Big thumbs up for Big Agnes there. Good job.
The nature of a freestanding tent also means that it’s pretty easy to pick up and move about even after you’ve set it up (before it, or the rainfly, are staked down of course).
This is especially handy in terms of keeping your tent clean. Instead of having to painstakingly brush all kinds of dust and leaves you might’ve amassed in your tent after a couple of nights camping, simply open the door, pick it up, and shake it out. Problem solved!
Extra notable features
The Big Agnes Fly Creek HV UL2 has lots of handy storage pockets. There’s pockets on each side of the tent next to the door
My favourite extra feature in the Big Agnes HV UL2 is the pocket on the top of the tent, right above where your head lies next to the door. Though this pocket actually exists with the goal of holding your phone (there’s a little hole in which you can slide a headphone cable in), I like using it to put my Nitecore NU25 UL head torch; then, when writing my nightly hiking journal, I can see what I’m doing!
Value for money
The Big Agnes Fly Creek HV UL2 is expensive. At the time of writing, REI have it hovering somewhere around the $400 mark.

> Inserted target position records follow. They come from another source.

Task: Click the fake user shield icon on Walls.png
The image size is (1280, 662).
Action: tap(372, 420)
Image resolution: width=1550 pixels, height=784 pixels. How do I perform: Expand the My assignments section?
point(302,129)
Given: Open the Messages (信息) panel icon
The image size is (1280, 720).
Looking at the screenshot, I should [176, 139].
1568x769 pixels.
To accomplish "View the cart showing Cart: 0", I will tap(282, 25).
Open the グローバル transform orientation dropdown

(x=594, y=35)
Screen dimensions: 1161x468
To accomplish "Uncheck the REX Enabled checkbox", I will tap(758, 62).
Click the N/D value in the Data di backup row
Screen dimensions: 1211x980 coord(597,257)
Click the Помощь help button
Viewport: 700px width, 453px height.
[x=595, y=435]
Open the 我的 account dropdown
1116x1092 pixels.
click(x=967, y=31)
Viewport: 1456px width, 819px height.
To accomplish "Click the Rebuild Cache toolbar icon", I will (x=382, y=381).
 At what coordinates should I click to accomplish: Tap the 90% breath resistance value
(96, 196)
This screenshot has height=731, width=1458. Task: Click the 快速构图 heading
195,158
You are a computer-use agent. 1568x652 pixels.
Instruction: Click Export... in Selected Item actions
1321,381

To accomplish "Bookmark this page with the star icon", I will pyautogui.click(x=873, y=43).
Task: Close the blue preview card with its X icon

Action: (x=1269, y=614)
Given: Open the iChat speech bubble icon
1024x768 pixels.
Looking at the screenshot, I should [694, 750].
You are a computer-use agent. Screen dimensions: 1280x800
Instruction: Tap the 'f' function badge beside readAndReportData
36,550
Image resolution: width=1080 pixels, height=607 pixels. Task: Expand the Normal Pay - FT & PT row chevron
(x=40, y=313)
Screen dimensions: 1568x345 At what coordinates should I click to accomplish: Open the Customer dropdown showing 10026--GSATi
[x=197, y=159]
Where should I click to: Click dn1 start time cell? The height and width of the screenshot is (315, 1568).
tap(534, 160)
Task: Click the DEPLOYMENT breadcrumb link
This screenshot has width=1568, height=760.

If you’re going to be carrying a tent for a few weeks and sleeping in it every night, though, having a shelter that’s as easy to set up as the Big Agnes Fly Creek HV UL2 is incredibly useful.
And, as mentioned earlier, you’ll get more space (without any significant differences in weight) by choosing the Big Agnes Fly Creek HV UL2 and using it as a solo shelter than if you went for a similarly-priced one-person tent made, for example, by MSR or Nemo.
Check the latest prices for the Big Agnes Fly Creek HV UL2 below:
Final thoughts on the Big Agnes Fly Creek HV UL2
If you’re a solo backpacker looking for a lightweight tent where you can sleep comfortably and have space for all your gear, the Big Agnes Fly Creek HV UL2 is a great choice.
If you can stretch to it, we’d recommend going for something larger as a dedicated two-person tent (like the Big Agnes Copper Spur UL2) in order to store all your gear alongside you inside the shelter. If you’re happy sharing a small space with your companion, though, the Big Agnes Fly Creek HV UL2 is a solid choice.